** STUDY MATERIAL follows **
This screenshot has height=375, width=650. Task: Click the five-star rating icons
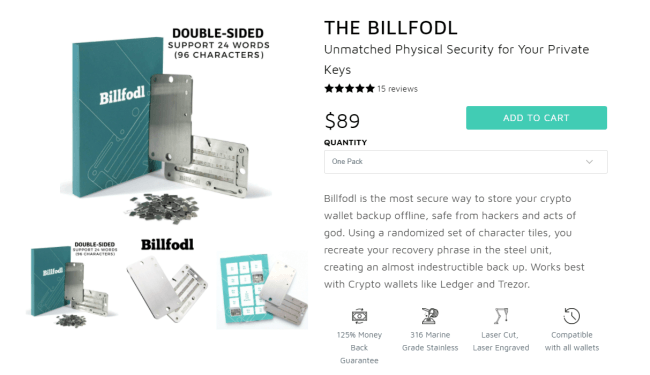coord(349,89)
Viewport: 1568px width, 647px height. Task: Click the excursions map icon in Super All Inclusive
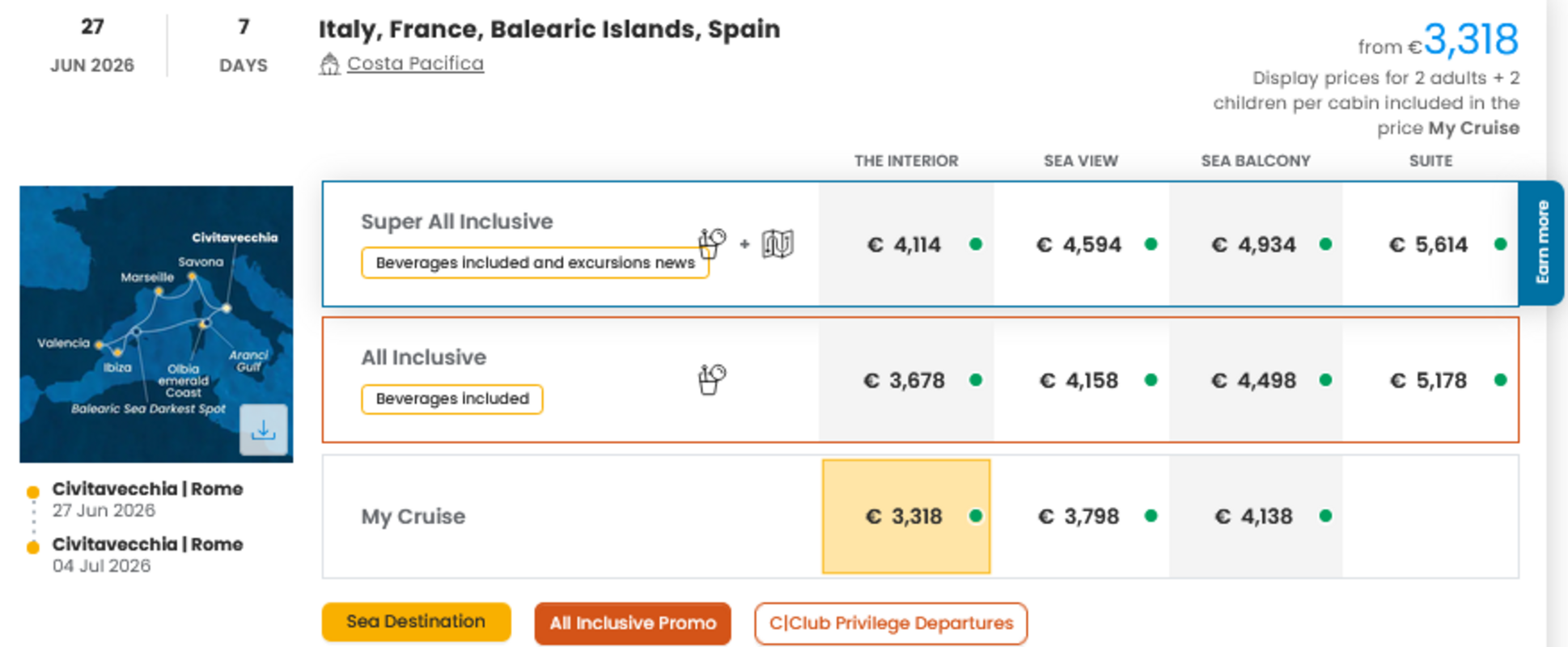pos(778,243)
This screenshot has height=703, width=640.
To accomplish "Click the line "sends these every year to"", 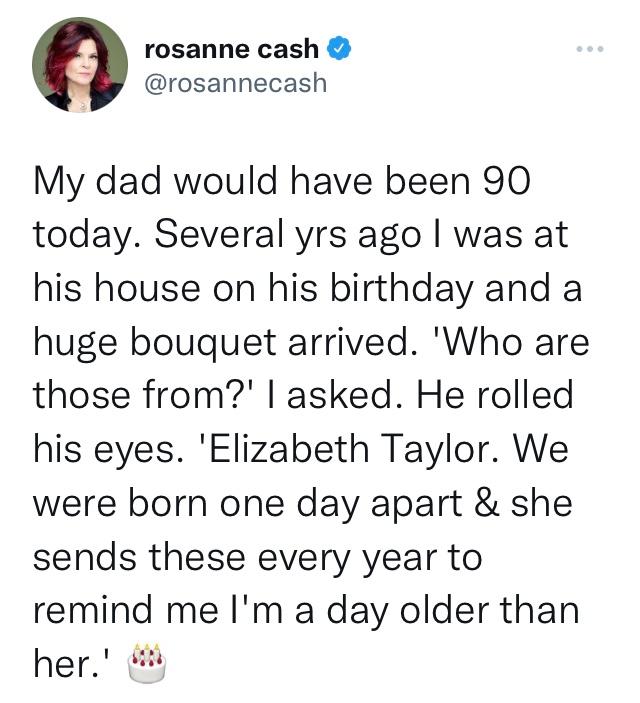I will (x=257, y=557).
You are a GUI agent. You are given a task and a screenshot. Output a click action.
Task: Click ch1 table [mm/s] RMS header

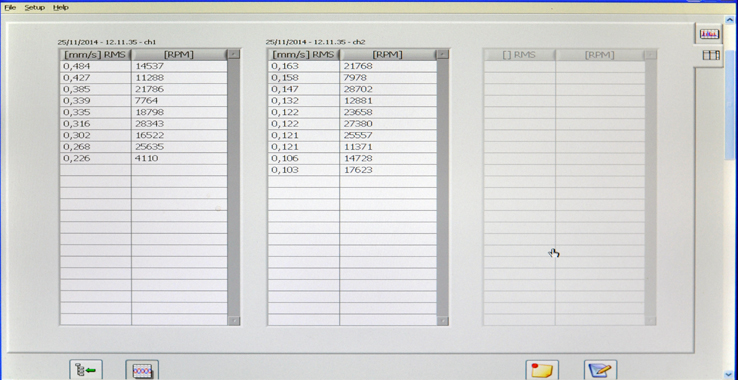click(x=96, y=55)
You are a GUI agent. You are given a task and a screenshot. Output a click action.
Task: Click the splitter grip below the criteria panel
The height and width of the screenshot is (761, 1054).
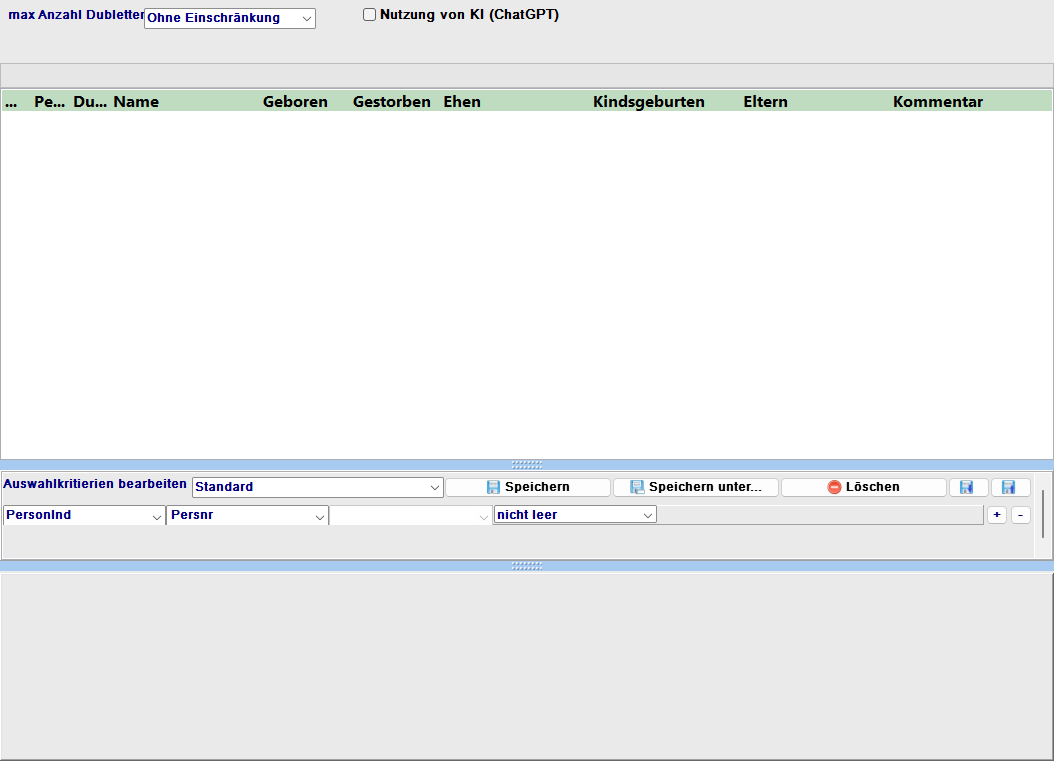pos(526,565)
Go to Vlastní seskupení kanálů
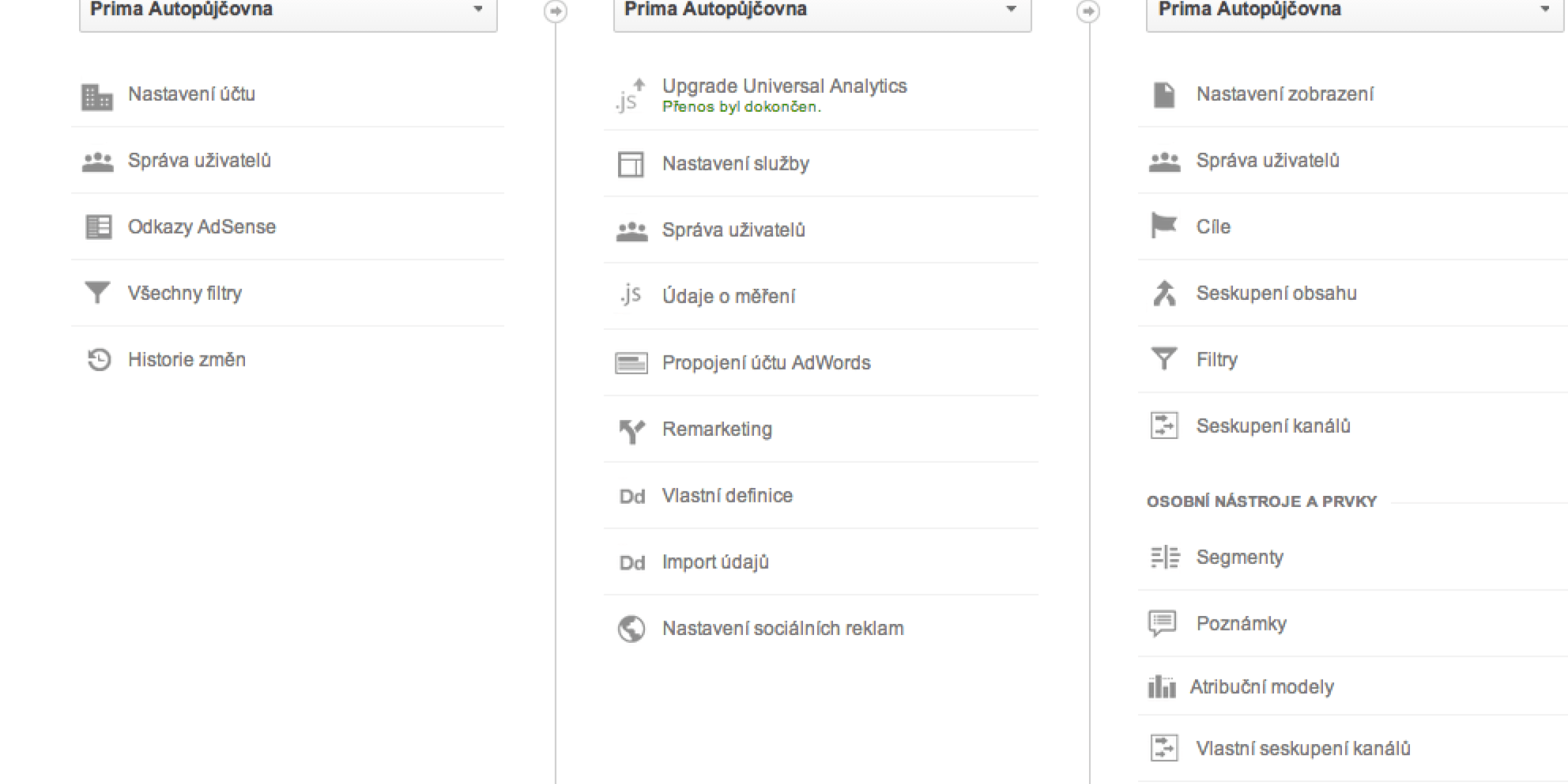Screen dimensions: 1568x784 [1303, 748]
** End of STUDY MATERIAL **
Give back exactly the lines from the one containing "The height and" through the last line above, both included, and none of the pictures.

[WRITTEN ANSWER]:
The height and width of the screenshot is (761, 1054).
pos(526,565)
Go to Vlastní seskupení kanálů
Screen dimensions: 1568x784 [1303, 748]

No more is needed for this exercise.